### Ziele
**1)** Prüfen Sie, ob die Aussagen (a), (b) und (c) mit dem Ausgangstext übereinstimmen. Antworten Sie jeweils mit Ja oder Nein und zitieren Sie die ausschlaggebenden Wörter des Ausgangstexts wörtlich.
(a) Laut Rehberg fehlt fast jeder Einblick in die Reichtumsverhältnisse.
(b) Das Zentrum zur Erforschung transnationaler Gesellschaften wurde 1993 auf Antrag der Vereinten Nationen aufgelöst.
(c) Rehberg schlägt vor, den Sozialstaat künftig allein über Lohnarbeit zu finanzieren.
**2)** Ändern Sie den Abschnitt des Ausgangstexts von „Das statistische Verschwinden“ bis „in die Reichtumsverhältnisse.“, indem Sie „Klassengesellschaft“ durch „Klassenstruktur“ ersetzen, und geben Sie den Abschnitt anschließend wieder.

### Ausgangstext
══════

In der nivellierten Mittelstandsgesellschaft schien die Klassengesellschaft endgültig abgeschafft zu sein; sie war - bis auf wenige Ausnahmen - "unsichtbar" geworden.
Das statistische Verschwinden der Klassengesellschaft
Rehberg spricht auch davon, dass die unsichtbare Klassengesellschaft mit statistischen Daten zu tun habe. Während man über die Zahl der Arbeitslosen genau Bescheid wisse, fehle fast jeder Einblick in die Reichtumsverhältnisse.

Bezeichnend sei es auch, dass das "Zentrum zur Erforschung transnationaler Gesellschaften der Vereinten Nationen 1993 auf Antrag der Vereinigten Staaten aufgelöst wurde. Das bedeute, dass "die Konzernriesen statistisch in einem Meer von Zwergen untergehen".
Vorschlag 1: Sicherung des Sozialstaates
Der Sozialstaat in seiner herkömmlichen Form könne in Zeiten struktureller Arbeitslosigkeit auf hohem Niveau nicht länger finanziert werden, meint Rehberg. Deshalb sollten künftig neben der Lohnarbeit auch Kapitaleinkommen einbezogen werden.

══════

### Material
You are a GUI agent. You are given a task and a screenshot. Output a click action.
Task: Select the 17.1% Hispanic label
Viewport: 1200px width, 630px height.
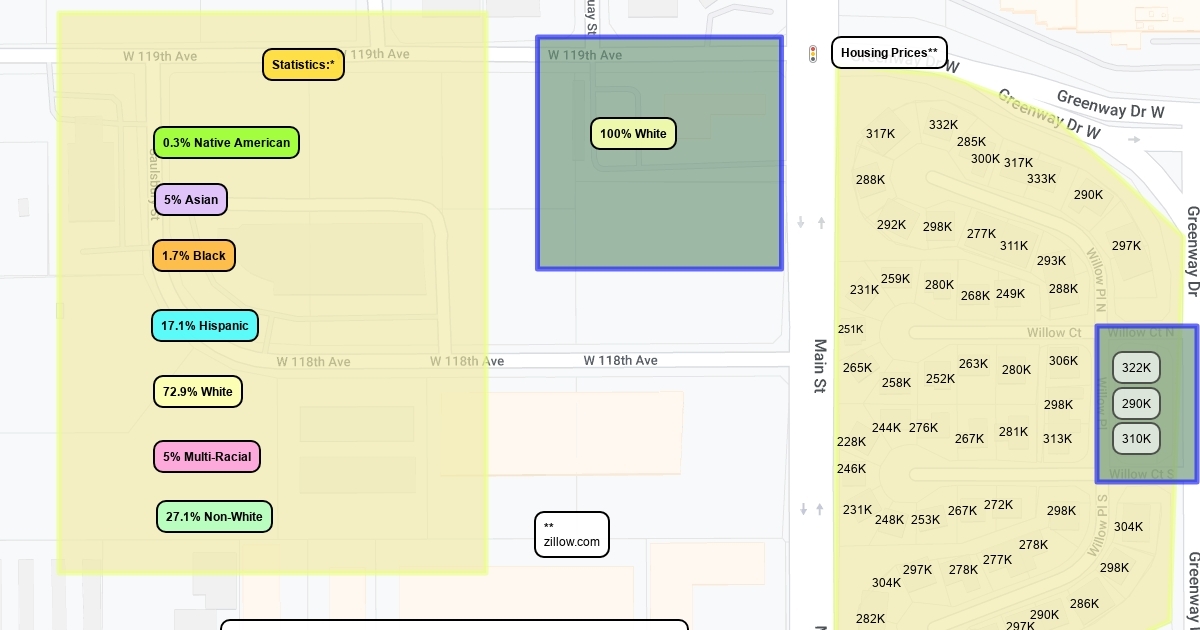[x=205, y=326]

══════

### Lösungen
**1)**
(a) Ja: „fehle fast jeder Einblick in die Reichtumsverhältnisse“
(b) Nein: „1993 auf Antrag der Vereinigten Staaten aufgelöst wurde“
(c) Nein: „neben der Lohnarbeit auch Kapitaleinkommen einbezogen werden“

**2)**
Das statistische Verschwinden der Klassenstruktur
Rehberg spricht auch davon, dass die unsichtbare Klassenstruktur mit statistischen Daten zu tun habe. Während man über die Zahl der Arbeitslosen genau Bescheid wisse, fehle fast jeder Einblick in die Reichtumsverhältnisse.